■ **Exercise details**
Lay out the listing as a JSON list of strings, one string per line, from its first line through the line containing "will (x=21, y=148).", with both ends included and blank lines omitted.

■ **Task material**

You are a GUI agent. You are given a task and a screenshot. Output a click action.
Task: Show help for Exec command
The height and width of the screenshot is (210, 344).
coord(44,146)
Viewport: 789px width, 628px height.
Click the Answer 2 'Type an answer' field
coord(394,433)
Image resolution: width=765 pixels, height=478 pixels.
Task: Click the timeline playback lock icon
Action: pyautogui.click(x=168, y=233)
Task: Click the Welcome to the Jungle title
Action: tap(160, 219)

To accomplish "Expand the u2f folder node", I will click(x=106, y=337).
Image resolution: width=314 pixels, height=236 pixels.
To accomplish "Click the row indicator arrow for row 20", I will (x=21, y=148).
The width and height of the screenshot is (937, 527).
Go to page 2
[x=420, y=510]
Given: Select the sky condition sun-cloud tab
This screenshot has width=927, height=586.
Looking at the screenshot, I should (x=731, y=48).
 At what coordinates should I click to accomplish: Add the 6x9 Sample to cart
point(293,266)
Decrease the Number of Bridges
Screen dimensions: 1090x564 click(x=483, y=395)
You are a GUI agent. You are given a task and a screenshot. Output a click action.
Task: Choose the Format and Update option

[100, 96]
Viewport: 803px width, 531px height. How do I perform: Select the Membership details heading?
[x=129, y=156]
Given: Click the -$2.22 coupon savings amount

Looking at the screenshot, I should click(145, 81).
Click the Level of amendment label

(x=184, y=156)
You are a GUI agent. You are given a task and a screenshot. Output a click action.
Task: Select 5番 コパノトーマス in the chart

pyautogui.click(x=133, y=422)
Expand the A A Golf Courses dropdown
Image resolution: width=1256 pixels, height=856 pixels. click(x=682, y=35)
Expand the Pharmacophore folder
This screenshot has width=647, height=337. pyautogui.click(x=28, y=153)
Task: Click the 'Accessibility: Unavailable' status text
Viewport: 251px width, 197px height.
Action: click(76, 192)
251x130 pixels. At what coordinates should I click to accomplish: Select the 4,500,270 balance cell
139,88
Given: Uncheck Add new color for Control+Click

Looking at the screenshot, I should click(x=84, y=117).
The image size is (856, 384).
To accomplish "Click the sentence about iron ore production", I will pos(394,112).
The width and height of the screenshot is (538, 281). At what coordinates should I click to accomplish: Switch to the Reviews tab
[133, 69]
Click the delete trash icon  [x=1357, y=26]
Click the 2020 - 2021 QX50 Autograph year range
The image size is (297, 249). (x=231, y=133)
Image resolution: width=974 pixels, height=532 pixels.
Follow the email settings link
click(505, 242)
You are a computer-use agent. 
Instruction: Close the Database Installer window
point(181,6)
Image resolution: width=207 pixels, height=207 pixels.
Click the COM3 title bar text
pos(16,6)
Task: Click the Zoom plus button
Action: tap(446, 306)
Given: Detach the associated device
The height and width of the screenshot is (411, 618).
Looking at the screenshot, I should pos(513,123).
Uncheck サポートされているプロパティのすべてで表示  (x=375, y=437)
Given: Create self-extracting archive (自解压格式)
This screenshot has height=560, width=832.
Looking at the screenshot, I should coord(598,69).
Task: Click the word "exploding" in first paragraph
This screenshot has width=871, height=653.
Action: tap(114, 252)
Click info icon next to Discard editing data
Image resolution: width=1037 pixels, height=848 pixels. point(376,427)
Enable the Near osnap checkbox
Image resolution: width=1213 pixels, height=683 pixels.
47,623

■ **Result**
[
  "You are a GUI agent. You are given a task and a screenshot. Output a click action.",
  "Task: Show help for Exec command",
  "The height and width of the screenshot is (210, 344).",
  "coord(44,146)",
  "Viewport: 789px width, 628px height.",
  "Click the Answer 2 'Type an answer' field",
  "coord(394,433)",
  "Image resolution: width=765 pixels, height=478 pixels.",
  "Task: Click the timeline playback lock icon",
  "Action: pyautogui.click(x=168, y=233)",
  "Task: Click the Welcome to the Jungle title",
  "Action: tap(160, 219)",
  "To accomplish \"Expand the u2f folder node\", I will click(x=106, y=337).",
  "Image resolution: width=314 pixels, height=236 pixels.",
  "To accomplish \"Click the row indicator arrow for row 20\", I will (x=21, y=148)."
]